== TASK DESCRIPTION ==
Every line below between the line holding "Task: Open the large AFA profile picture" and the line holding "Viewport: 1200px width, 675px height.", inclusive, should be repeated exactly, and all other lines omitted.

== DATA PROVIDED ==
BEGIN
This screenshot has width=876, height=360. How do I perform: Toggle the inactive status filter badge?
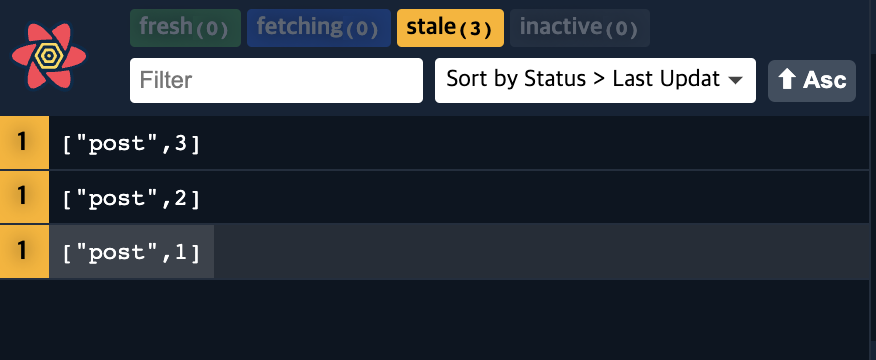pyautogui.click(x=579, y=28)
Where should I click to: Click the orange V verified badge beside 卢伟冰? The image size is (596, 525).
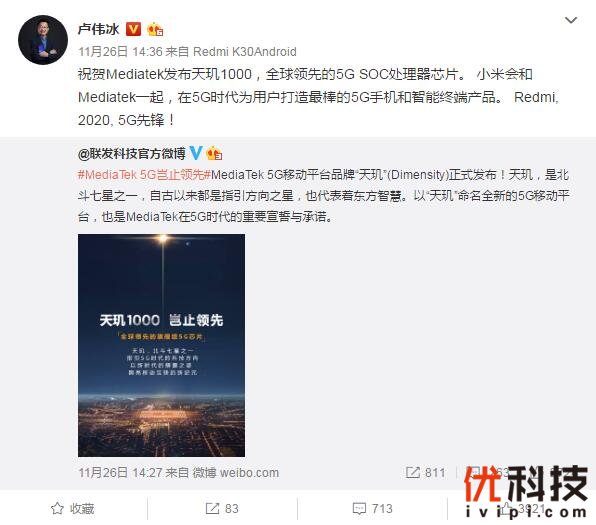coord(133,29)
END
BEGIN
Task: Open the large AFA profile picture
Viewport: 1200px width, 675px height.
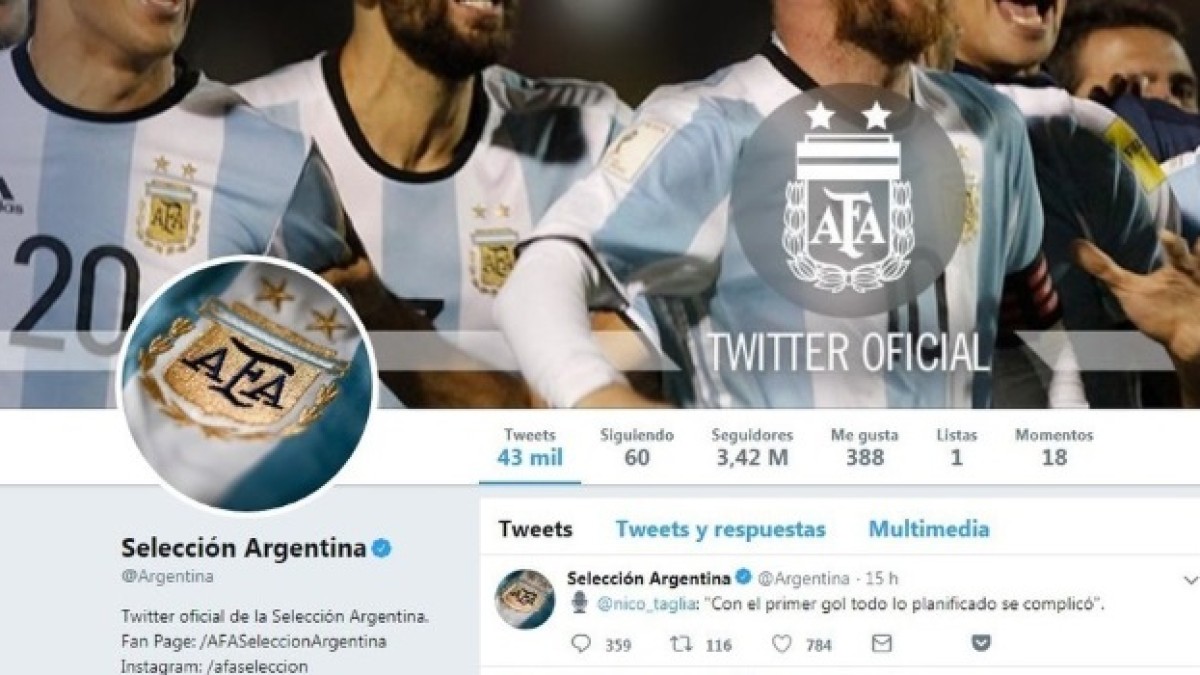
END
== EXERCISE SOLUTION ==
Task: Open the large AFA profile picture
Viewport: 1200px width, 675px height.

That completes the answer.